- Discussion
- May 18, 2021
- 01:18:36
Pulse Check: Public Communication and Trust in Science
- Yishu Mao Scott Gabriel Knowles Laura Spinney
- History of Science ON CALL: Listening, Attending, Acting
Scientists on Stage: Public Trust in China during the Covid-19 Pandemic
Yishu Mao
Most academic and media analyses of China’s Covid-19 response have treated “China,” “the Chinese government,” “the Chinese communist party (CCP),” and “Chinese officials” as homogenous and unitary entities, disregarding an army of diverse personnel who contribute to the country’s disease control strategies and who put them into practice on the ground. In fact, however, many of these personnel hold multiple statuses at the same time. As the virus sweeps throughout China and the world, these individuals are playing and made to play various roles, including establishing scientific credibility, on different stages. In this talk, Yishu Mao will bring to light a few examples to illustrate how public trust in science in China is forged when some individuals smoothly switch between their different roles, adopting diverse techniques, and undermined when the multiple roles of some individuals create conflicts and raise public controversies.
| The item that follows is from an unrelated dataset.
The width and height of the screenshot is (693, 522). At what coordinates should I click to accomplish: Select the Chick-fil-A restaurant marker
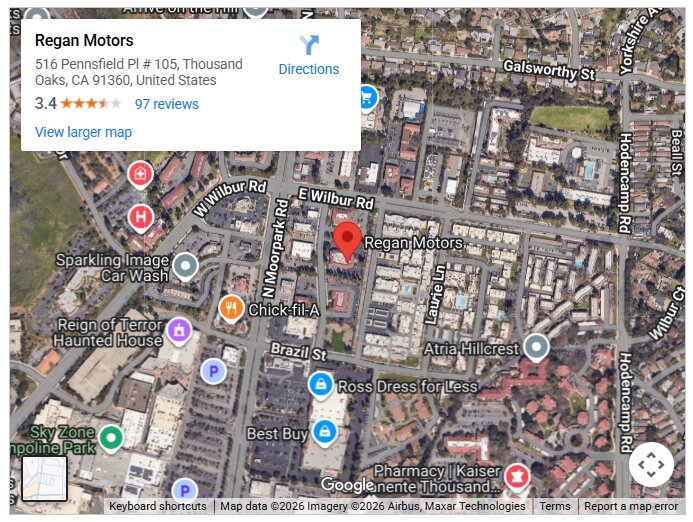[x=231, y=309]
History in the Making: COVIDCalls and the Covid-19 Pandemic
Scott Knowles
Disasters are too frequently described as external events—they happen to us, the temporality is linear and brief, we recover from them—with very brief background and limited exploration of deeper social structures and disaster impacts. It is much more the case—and we are seeing this with COVID-19—that a disaster is the result of a great number of interconnected processes. On the COVIDCalls Podcast, disaster researchers suggest ways to keep those linkages right in front of us, and even suggest tools of analysis, care, and policy to keep the truth of disaster inequality right in front of us—through the present and the future of this pandemic, and beyond. In doing so COVIDCalls is also forming a historical record of the pandemic.
Pandemics Past and Present
Laura Spinney
In this talk Laura Spinney will compare and contrast public communication and trust in science in the context of two pandemics—the 1918 flu pandemic and the 2020 coronavirus pandemic. She will also explore the subject of pandemic memory, and ask whether the world’s most recent pandemic might lend itself more easily to remembrance than the catastrophe of 1918, because of advances in information technology that happened in the interim.